I think it's a type of locust but no thorns. 


Sent from my iPhone using Tapatalk


----------



## redlawn 78 (Jun 3, 2016)

Any flowers? If its a locust w/o thorns it may be robinia psudoacacia 'Purple Robe' which has pinkish purple sweet pea like flowers.


----------



## homemade (Jun 3, 2016)

redlawn 78 said:


> Any flowers? If its a locust w/o thorns it may be robinia psudoacacia 'Purple Robe' which has pinkish purple sweet pea like flowers.




No flowers at this time.

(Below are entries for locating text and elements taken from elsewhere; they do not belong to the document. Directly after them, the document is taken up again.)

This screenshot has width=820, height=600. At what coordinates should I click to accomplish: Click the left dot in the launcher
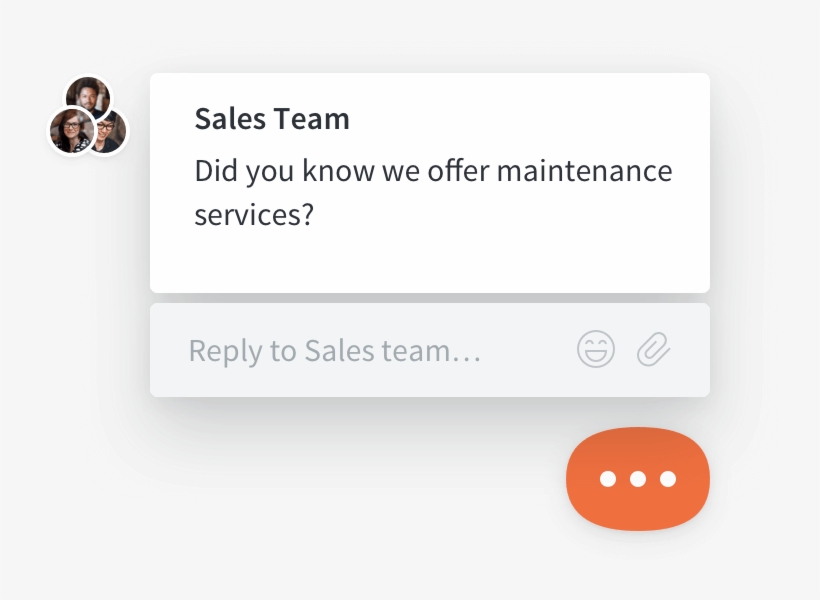coord(607,480)
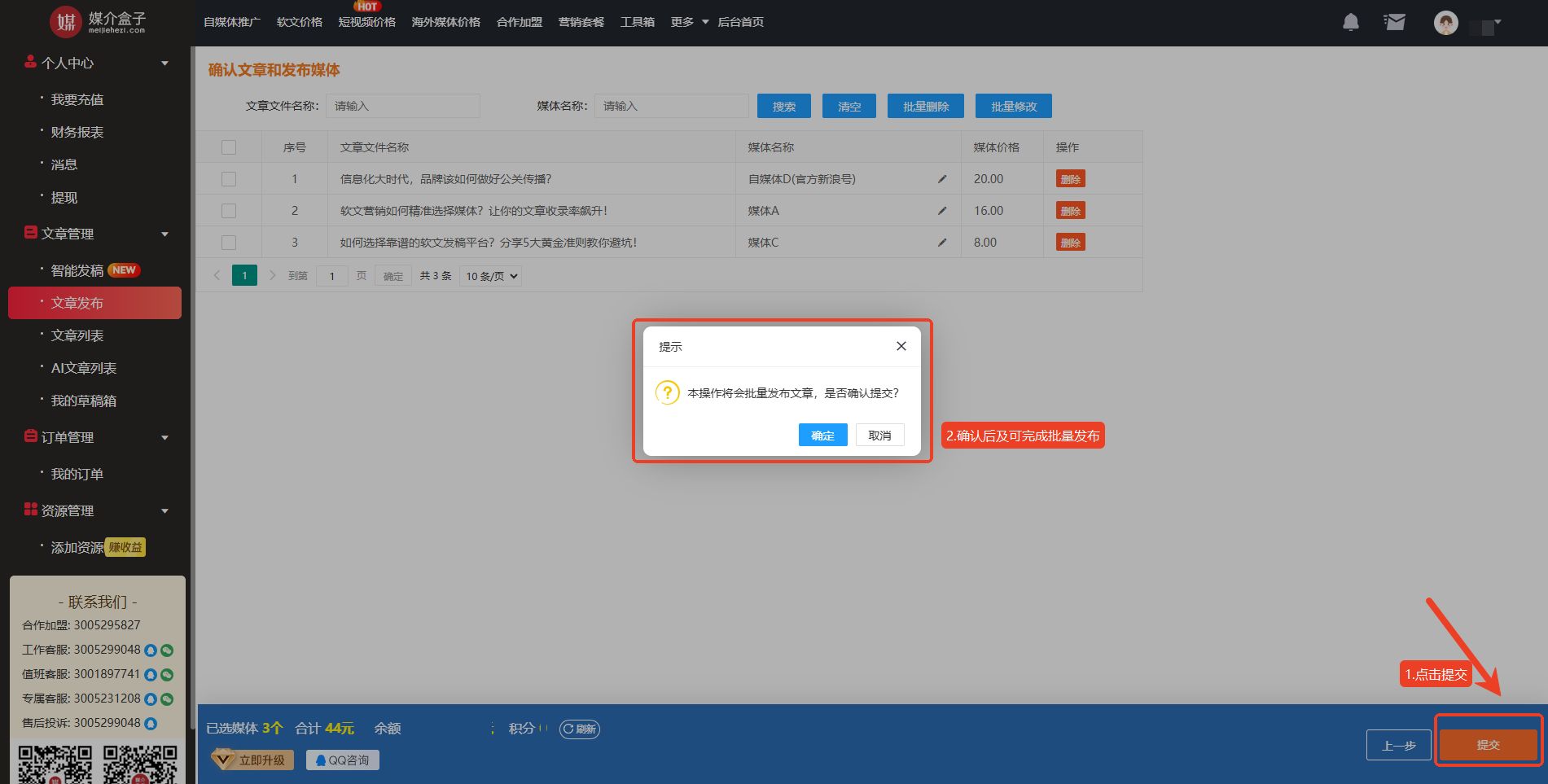Viewport: 1548px width, 784px height.
Task: Open 文章列表 in the sidebar
Action: [x=77, y=335]
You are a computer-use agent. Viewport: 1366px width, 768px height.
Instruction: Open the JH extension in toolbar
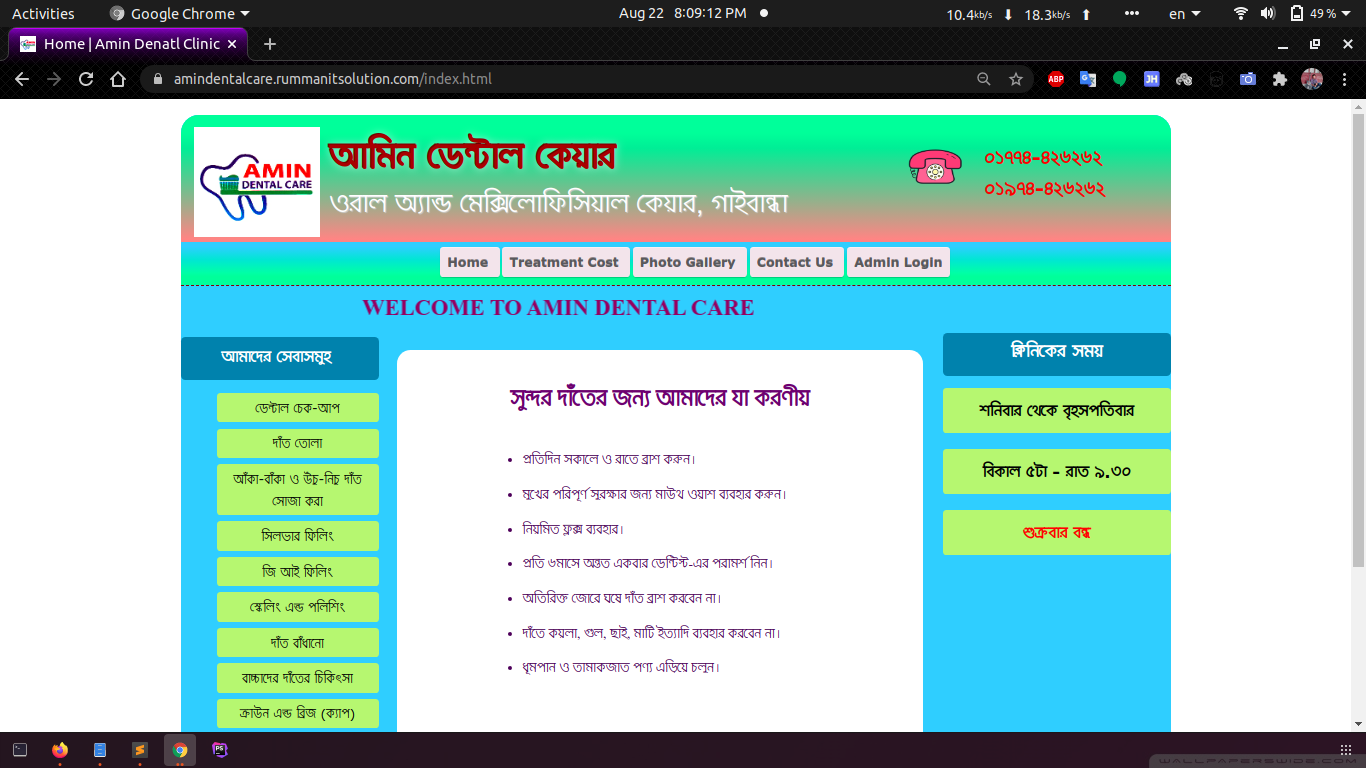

I really don't believe it has any. 


Sent from my iPhone using Tapatalk


----------



## TNTreeHugger (Jun 5, 2016)

I just found a great web site for leaf ID, but I didn't see yours!
http://leafsnap.com/species/


----------



## Del_ (Jun 5, 2016)

The cultivar 'Shademaster'.


----------



## buzz sawyer (Jun 5, 2016)

Sure looks like Honey Locust to me - maybe a thornless variety. https://www.arborday.org/trees/treeguide/TreeDetail.cfm?ItemID=852


----------



## TNTreeHugger (Jun 5, 2016)

I've been looking at leaves of the thornless locust and I'm not convinced that's what this is.
The leaves just don't look similar enough to me...
Here's an enlargement of theOP leaves:





And here's the thornless honey locust. These are more rounded and not "feathery" at the tip.

They just don't look the same to me.
Edit: definitely Not the locust - after looking at the enlarges second image, you can see those leaves are opposite and what the OP has the leaves are alternate.


----------



## TNTreeHugger (Jun 5, 2016)

honey locust


----------



## lone wolf (Jun 5, 2016)

buzz sawyer said:


> Sure looks like Honey Locust to me - maybe a thornless variety. https://www.arborday.org/trees/treeguide/TreeDetail.cfm?ItemID=852


I agree it is Honey Locust.


----------



## TNTreeHugger (Jun 5, 2016)

I just found another image of the honey locust... I have to agree.


----------



## Del_ (Jun 5, 2016)

Del_ said:


> The cultivar 'Shademaster' or maybe another cultivar.



http://landscapeplants.oregonstate.edu/plants/gleditsia-triacanthos-var-inermis


----------



## Ella Rollins (Aug 9, 2016)

I'm not sure.. But anyway this looks great.. I'ts a beautiful tree


----------



## buzz sawyer (Aug 9, 2016)

TNTreeHugger said:


> I've been looking at leaves of the thornless locust and I'm not convinced that's what this is.
> The leaves just don't look similar enough to me...
> Here's an enlargement of theOP leaves:
> View attachment 506745
> ...


Good point - note the leaf attachment - Alternate instead of opposite.


----------



## buzz sawyer (Aug 9, 2016)

Maybe Western Soapberry?


----------



## AGoodSteward (Aug 11, 2016)

I believe that is a Black or possibly yellow locust. The bark on a mature honey locust is more deeply fissured and the habit in the crown closely resembles ones I've worked in. Also have seen the alternating leaves on blacks never on a honey.


----------



## moondoggie (Aug 11, 2016)

Looks like black/wild cherry bark and leaves to me.


----------